Each party is pulled into this debate by what it sees as the deeply misguided views of the other. Democrats listen to Republicans and hear a simpleminded and selfish radical individualism​—​or, as President Obama has put it, “nothing but thinly veiled Social Darwinism.” They hear people who think that being successful and rich means you’re smarter than everyone else or work harder than everyone else, and who therefore have no regard for those in our society who are in no position to start a business or get a loan. They hear people who have benefited from the privileges of being lucky in America and imagine they did it all by themselves. And they seek to teach these people that there is no such thing as a self-made success. This was what President Obama was getting at when he went off his script in Roanoke, Virginia, in July and made “you didn’t build that” an instant classic. He was accusing his opponents of idolizing individual achievement while ignoring the preconditions for success made possible by the larger society​—​which he identified more or less exclusively with the government. Numerous speakers at this summer’s Democratic convention similarly equated society and government, arguing, for instance, that (in the words of the convention’s opening video) “government is the one thing we all belong to,” and that (in the words of Rep. Barney Frank) “there are things that a civilized society needs that we can only do when we do them together, and when we do them together that’s called government.” Republicans, they suggested, don’t believe in government because they don’t believe in doing things together.

Republicans listen to Democrats, meanwhile, and hear a simpleminded and dangerous radical collectivism​—​or, as Mitt Romney has put it, a vision of America as “a government-centered society.” They hear people who think that no success is earned and no accomplishment can be attributed to those who took the risks to make it happen.

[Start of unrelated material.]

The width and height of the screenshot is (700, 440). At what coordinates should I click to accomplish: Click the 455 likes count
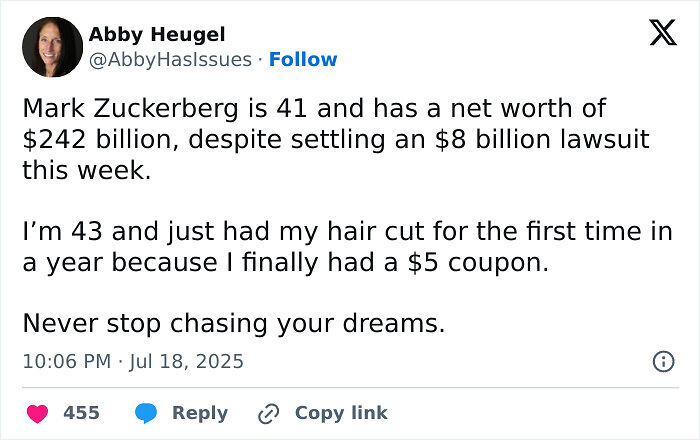[x=80, y=413]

They hear people who think there is no value in personal drive and initiative, and who would like to extend the web of federal benefits as far and wide as possible to shield Americans from the private economy and make them dependent on government beneficence and on the liberal politicians who bestow it. And they seek to teach these people that private initiative is how prosperity happens, how dignity develops, and how America was built, and that dependence is pernicious and enervating. That was what speaker after speaker at the Republican convention had to say, often drawing on personal experience of entrepreneurship and social mobility. And, in a more confused and hapless way, it was what Mitt Romney was getting at in the now-infamous remarks he made at a fundraiser in May about the growing numbers of Americans receiving federal benefits.

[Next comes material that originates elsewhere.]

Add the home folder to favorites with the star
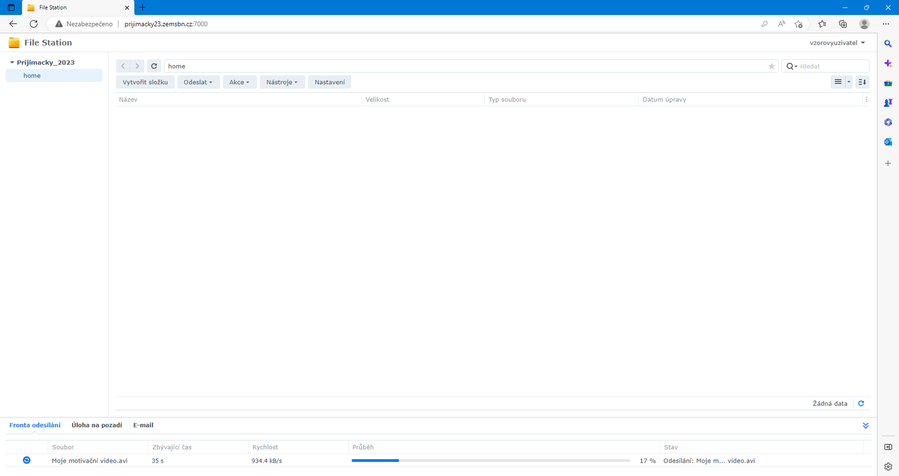 771,66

Republicans accuse Democrats of ignoring individual achievement and overvaluing government achievements; Democrats accuse Republicans of ignoring government achievements and overvaluing individual achievement. It is not a coincidence that this unusual debate should be happening as the public is asked to render its verdict on the Obama years, but because that is the context in which it is happening, the debate often misses a crucial point. Simply put, to see our fundamental political divisions as a tug of war between the government and the individual is to accept the progressive premise that individuals and the state are all there is to society. The premise of conservatism has always been, on the contrary, that what matters most about society happens in the space between those two, and that creating, sustaining, and protecting that space is a prime purpose of government. The real debate forced upon us by the Obama years​—​the underlying disagreement to which the two parties are drawn despite themselves​—​is in fact about the nature of that intermediate space, and of the mediating institutions that occupy it: the family, civil society, and the private economy.

In effect, both parties are trying to preserve something of the postwar era, but they disagree about just what -merits preserving. The Democrats think the design of key government programs was the essence of that era’s success, while Republicans think it was a function of a particular relationship between society and government.

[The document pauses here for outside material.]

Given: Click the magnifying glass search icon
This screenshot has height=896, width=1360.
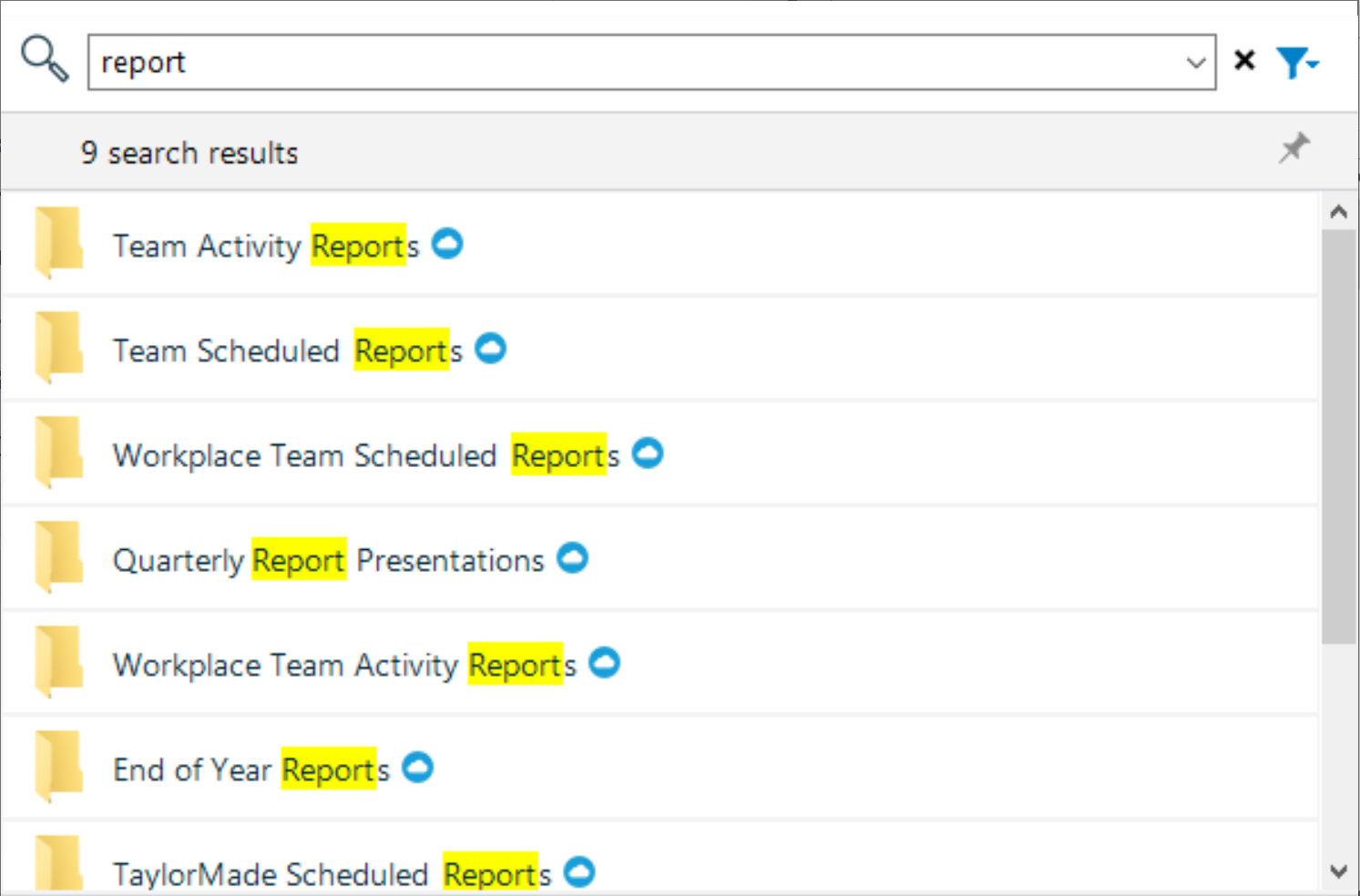Looking at the screenshot, I should (x=44, y=60).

That suggests a very great deal is at stake in this election. It is no surprise that neither party seems quite satisfied with a debate about the narrow set of metrics we have come to call “the economy.” But in the debate they are drawn to instead, conservatives must take a broader and deeper view of what they are defending and why. They stand not so much for the individual against the state, but for a vision of American life that consists of more than individuals and the state. They stand for American society​—​citizens, families, communities, civil society, a free-market economy, and a constitutional government. They stand for a way of life now increasingly endangered, and well worth preserving and modernizing​—​a way of life that is decidedly not better off than it was four years ago.

Read Yuval Levin's entire essay.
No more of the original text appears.